For the benchmark gene regulatory network in the DREAM challenge [5, 21], we presented the results to demonstrate our proposed method as follows. The simulated gene expression data were generated by designed regulatory network structures shown in Fig. 4 a, which contains a cycle of ‘gene 5 → gene 6 → gene 8 → gene 7’. We implemented our method to access the consistency between the time course expression data and the gene regulatory network. For two conditions of perturbation and normal, the standard network structure achieved its significance P ‐values of 0.0072 and 0.0034, respectively. In the perturbation data, the distribution of likelihood value in these random samplings of network structures is shown in Fig. 4 b. The results provided evidence of the high consistency between network structures and its corresponding gene expression data. Compared with the original goal in the ‘in silico’ network challenge of inferring gene regulatory network from simulated expression data, we evaluated the significance of the consistency between regulatory structures and gene expressions. From the results, we identified the consistency underlying the structure of regulations with the gene expression data. The significant gene regulatory network structure responsive to specific gene expression was identified effectively. The results also indicate the rationale of inferring gene regulatory networks from expression data.

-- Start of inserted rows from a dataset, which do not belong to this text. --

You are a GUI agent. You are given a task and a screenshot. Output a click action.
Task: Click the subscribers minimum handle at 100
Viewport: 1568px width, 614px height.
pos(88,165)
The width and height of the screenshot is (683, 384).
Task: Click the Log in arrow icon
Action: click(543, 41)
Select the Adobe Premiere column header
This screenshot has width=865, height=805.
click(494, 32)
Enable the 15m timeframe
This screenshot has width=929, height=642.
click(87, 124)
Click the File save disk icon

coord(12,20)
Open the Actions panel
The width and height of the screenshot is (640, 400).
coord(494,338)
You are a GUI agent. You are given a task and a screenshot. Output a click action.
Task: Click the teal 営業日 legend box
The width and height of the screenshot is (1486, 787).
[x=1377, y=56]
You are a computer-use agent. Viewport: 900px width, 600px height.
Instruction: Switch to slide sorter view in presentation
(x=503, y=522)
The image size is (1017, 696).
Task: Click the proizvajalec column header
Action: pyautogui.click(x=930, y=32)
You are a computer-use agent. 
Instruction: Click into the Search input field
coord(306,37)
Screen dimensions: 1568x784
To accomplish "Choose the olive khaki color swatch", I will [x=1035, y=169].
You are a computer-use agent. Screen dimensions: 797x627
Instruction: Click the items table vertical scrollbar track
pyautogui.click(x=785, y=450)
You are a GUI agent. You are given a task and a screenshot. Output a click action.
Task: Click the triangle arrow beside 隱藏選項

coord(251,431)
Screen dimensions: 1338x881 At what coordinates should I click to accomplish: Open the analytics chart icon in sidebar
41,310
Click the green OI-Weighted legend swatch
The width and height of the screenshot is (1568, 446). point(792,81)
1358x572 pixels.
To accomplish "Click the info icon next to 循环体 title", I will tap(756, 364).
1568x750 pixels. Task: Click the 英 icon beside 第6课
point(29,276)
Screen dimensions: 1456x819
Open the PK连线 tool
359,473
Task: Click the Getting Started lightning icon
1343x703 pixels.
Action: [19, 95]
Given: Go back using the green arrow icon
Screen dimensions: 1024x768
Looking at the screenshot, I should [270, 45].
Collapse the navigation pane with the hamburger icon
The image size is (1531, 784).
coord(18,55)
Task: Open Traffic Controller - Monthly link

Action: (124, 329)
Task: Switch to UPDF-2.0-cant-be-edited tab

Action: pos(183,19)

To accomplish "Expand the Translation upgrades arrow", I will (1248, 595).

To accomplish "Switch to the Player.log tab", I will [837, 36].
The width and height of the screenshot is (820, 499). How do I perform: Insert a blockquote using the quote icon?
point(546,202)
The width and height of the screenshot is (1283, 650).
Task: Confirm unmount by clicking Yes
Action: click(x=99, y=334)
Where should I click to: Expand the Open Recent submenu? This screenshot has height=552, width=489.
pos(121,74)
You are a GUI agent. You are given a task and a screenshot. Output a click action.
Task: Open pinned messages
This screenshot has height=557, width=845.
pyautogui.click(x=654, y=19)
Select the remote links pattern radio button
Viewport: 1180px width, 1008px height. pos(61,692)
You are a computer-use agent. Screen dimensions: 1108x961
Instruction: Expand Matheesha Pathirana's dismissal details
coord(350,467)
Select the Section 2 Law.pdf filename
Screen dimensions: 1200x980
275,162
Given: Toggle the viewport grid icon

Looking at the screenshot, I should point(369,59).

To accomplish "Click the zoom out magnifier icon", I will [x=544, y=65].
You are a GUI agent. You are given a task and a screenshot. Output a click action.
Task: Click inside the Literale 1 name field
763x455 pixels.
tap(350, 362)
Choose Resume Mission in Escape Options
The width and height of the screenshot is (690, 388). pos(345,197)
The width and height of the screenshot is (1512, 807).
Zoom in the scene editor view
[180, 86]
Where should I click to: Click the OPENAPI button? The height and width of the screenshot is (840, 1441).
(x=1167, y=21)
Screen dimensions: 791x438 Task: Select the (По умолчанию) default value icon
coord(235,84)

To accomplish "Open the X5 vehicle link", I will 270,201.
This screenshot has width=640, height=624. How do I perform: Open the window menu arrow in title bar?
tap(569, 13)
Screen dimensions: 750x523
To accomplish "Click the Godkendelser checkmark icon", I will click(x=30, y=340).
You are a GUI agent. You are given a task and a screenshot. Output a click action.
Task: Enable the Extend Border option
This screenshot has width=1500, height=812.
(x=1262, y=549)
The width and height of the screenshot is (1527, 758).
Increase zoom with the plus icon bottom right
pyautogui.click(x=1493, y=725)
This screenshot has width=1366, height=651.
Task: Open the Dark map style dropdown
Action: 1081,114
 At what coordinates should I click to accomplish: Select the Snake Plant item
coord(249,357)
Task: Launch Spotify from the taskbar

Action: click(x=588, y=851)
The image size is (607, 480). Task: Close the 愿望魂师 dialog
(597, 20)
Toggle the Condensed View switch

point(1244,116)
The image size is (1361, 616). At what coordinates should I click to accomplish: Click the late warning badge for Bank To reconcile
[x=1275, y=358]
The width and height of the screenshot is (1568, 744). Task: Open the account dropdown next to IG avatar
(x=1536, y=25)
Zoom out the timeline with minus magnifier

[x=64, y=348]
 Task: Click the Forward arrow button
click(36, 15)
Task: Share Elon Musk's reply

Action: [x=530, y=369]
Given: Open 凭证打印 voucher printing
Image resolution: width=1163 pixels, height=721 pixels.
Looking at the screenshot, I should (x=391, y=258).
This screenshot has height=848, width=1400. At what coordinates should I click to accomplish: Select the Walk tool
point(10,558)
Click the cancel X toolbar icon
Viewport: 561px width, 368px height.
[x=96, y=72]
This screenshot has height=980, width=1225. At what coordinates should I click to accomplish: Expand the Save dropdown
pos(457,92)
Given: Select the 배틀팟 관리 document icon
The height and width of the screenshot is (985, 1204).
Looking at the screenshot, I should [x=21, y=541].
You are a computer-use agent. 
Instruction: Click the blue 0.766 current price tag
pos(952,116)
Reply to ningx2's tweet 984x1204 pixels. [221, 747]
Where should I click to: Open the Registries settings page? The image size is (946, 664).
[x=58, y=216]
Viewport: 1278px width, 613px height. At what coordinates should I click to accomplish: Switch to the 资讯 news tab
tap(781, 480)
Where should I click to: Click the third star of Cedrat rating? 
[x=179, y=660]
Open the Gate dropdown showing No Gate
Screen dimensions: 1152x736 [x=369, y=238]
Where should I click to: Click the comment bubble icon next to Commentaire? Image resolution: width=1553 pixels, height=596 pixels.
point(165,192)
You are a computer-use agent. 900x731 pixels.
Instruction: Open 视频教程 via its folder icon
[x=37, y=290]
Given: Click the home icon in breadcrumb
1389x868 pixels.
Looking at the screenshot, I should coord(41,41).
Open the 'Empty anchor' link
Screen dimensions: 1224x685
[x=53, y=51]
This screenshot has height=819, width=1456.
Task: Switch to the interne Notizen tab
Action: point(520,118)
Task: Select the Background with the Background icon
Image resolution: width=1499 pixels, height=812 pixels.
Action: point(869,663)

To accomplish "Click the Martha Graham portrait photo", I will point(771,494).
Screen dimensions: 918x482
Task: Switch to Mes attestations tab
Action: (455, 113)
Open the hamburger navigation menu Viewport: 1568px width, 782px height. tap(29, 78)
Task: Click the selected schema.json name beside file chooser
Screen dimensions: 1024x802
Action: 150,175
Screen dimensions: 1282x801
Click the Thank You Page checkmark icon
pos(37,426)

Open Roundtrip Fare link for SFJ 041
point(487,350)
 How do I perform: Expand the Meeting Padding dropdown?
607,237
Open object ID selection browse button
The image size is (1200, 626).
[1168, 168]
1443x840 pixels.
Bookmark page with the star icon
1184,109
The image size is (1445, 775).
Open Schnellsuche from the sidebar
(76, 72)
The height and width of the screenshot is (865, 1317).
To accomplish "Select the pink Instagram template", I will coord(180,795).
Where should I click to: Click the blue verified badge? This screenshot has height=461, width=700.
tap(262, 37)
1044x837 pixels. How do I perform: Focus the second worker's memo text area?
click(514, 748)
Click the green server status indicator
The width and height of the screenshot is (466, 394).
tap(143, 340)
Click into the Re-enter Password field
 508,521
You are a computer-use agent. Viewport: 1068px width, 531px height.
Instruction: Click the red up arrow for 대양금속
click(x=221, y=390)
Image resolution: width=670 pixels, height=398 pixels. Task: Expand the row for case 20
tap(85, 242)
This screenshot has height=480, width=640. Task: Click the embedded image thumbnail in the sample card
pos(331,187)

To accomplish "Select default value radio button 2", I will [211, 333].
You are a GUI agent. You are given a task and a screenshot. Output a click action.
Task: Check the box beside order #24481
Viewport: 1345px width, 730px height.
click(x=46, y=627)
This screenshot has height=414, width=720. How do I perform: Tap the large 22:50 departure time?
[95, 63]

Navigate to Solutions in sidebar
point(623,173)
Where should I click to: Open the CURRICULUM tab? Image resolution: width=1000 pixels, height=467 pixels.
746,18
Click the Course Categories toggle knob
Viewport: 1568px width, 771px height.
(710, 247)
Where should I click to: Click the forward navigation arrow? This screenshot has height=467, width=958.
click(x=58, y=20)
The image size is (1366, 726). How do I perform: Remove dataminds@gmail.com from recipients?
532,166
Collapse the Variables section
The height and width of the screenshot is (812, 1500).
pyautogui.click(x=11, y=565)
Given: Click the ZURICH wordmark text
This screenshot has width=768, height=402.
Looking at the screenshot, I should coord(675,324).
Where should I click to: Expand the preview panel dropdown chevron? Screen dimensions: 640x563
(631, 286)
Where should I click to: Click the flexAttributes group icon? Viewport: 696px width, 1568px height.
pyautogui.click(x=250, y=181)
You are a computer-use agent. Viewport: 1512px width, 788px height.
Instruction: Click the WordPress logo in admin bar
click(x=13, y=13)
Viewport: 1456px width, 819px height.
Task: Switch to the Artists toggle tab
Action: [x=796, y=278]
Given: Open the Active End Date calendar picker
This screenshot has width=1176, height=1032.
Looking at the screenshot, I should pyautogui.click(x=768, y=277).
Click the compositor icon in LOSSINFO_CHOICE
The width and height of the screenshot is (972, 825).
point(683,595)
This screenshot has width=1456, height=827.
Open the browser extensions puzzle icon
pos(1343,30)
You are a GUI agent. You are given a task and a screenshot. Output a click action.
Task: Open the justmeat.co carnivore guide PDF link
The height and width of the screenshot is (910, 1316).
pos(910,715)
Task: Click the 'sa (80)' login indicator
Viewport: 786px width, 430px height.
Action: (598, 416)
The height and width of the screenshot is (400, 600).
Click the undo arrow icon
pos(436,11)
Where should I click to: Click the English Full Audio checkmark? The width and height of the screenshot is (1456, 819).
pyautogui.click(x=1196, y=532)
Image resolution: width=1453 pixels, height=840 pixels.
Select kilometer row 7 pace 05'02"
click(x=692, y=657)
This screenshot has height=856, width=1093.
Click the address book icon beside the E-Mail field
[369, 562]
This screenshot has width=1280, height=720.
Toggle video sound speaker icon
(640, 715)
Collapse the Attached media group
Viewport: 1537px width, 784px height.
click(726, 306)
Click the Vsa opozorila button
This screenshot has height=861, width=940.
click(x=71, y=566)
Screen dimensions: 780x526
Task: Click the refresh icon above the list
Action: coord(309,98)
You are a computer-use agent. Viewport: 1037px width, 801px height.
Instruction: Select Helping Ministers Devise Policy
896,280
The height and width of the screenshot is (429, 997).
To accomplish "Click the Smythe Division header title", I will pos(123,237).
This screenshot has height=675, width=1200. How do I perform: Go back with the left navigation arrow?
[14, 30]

3.2 Significant regulatory networks in real gene expression data
To test the effectiveness of our method in real time course gene expression data of circadian rhythm, we implemented the proposed method to identify the significantly responsive regulatory networks enroled from KEGG [8]. Fig. 5 shows the documented regulatory network of circadian rhythm. Obviously, it contains cycles and loops. The gene expression data of circadian rhythm in rat lungs can be divided into two segments, that is, light and dark, in the rhythm of 24 h. Each knowledge‐based gene regulatory network was evaluated by calculating its consistency value with gene expression profiling data in light and black segments, respectively.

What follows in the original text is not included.